* _Records for this exercise_:
--------------------------------
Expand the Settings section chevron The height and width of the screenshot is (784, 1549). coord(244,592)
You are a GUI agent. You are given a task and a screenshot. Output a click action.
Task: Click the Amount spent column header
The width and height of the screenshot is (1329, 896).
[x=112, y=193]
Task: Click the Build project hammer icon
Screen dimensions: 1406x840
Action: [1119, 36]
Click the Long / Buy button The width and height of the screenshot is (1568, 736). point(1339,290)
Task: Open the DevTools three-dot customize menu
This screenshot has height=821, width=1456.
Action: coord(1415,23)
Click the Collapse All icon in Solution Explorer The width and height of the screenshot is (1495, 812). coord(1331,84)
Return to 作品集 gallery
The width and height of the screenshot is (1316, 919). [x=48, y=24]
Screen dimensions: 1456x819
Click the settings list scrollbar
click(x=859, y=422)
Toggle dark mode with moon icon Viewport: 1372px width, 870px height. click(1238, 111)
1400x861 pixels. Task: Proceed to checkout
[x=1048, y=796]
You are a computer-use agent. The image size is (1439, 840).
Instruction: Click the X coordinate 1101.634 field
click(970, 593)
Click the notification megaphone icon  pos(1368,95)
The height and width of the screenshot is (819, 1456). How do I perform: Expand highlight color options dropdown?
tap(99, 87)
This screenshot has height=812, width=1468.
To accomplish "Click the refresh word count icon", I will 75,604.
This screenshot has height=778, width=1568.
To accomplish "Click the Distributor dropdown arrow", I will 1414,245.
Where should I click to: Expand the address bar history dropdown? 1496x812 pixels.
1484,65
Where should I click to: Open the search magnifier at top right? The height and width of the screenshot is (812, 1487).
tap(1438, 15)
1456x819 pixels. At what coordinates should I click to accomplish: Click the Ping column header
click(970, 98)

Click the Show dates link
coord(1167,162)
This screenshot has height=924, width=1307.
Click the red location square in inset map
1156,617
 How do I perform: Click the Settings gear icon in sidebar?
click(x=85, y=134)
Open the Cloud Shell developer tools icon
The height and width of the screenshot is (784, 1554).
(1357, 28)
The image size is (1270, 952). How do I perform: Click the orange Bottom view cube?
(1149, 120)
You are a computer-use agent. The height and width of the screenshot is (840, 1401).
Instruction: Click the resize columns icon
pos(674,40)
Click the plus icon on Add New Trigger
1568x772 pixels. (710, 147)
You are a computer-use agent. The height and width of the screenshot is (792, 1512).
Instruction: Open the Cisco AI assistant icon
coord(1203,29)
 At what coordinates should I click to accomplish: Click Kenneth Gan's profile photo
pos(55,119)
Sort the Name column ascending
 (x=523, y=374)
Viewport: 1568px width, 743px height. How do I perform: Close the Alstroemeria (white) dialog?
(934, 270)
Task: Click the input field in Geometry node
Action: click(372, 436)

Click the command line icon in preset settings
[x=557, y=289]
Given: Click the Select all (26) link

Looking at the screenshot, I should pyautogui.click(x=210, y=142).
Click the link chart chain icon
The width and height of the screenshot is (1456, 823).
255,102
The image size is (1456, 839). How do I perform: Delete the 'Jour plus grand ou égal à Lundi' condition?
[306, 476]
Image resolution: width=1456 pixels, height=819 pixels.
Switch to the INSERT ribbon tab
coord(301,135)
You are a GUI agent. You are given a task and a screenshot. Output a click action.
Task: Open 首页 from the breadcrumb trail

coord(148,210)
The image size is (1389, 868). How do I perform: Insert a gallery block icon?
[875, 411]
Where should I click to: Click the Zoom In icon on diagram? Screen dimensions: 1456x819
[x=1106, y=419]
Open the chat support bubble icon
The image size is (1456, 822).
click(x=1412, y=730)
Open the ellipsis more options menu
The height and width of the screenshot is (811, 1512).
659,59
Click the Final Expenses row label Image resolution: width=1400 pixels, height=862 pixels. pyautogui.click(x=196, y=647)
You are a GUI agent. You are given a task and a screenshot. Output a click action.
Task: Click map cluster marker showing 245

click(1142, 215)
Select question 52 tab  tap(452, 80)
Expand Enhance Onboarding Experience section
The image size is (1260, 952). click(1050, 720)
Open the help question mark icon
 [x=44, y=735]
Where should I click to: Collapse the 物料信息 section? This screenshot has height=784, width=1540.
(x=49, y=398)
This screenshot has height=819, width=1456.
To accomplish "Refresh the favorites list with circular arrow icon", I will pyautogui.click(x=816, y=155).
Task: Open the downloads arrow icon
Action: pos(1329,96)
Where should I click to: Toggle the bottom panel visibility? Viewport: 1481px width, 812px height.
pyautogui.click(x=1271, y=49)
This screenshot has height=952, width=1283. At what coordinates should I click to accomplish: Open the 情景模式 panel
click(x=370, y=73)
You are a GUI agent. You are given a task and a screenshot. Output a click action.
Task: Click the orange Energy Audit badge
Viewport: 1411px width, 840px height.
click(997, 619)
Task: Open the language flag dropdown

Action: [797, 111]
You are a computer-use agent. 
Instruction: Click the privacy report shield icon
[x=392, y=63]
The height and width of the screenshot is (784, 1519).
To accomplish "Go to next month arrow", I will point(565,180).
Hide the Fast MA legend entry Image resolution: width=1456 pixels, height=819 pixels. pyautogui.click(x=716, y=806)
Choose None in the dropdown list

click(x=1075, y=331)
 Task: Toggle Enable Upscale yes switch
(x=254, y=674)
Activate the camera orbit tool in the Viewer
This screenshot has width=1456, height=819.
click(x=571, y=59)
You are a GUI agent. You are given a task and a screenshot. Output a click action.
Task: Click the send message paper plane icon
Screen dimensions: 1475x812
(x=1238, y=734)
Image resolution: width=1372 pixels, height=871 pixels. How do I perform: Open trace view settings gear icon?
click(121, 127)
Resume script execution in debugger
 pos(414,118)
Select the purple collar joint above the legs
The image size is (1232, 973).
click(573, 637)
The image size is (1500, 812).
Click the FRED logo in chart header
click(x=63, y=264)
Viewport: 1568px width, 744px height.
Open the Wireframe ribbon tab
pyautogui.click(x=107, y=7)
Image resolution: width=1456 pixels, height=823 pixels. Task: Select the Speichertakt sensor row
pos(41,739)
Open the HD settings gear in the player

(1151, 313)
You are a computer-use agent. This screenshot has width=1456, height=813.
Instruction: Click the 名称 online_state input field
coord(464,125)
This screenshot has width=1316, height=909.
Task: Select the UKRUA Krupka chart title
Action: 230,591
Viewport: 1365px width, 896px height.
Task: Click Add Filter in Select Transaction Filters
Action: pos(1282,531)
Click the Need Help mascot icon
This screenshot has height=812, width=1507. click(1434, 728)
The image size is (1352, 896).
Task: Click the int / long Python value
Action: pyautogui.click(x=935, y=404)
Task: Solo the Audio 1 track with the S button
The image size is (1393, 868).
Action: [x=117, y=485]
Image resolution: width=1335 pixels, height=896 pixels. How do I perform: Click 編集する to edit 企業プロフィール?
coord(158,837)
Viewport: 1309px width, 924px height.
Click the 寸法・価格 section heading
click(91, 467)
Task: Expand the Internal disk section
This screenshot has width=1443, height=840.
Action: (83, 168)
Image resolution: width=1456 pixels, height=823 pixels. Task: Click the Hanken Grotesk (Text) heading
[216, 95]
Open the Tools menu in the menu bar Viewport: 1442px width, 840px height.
--------------------------------
* _How to complete this task_: The string "point" may occur in the listing; show every line where it does.

* _Response to this task_:
Click the Long / Buy button The width and height of the screenshot is (1568, 736). point(1339,290)
To accomplish "Go to next month arrow", I will point(565,180).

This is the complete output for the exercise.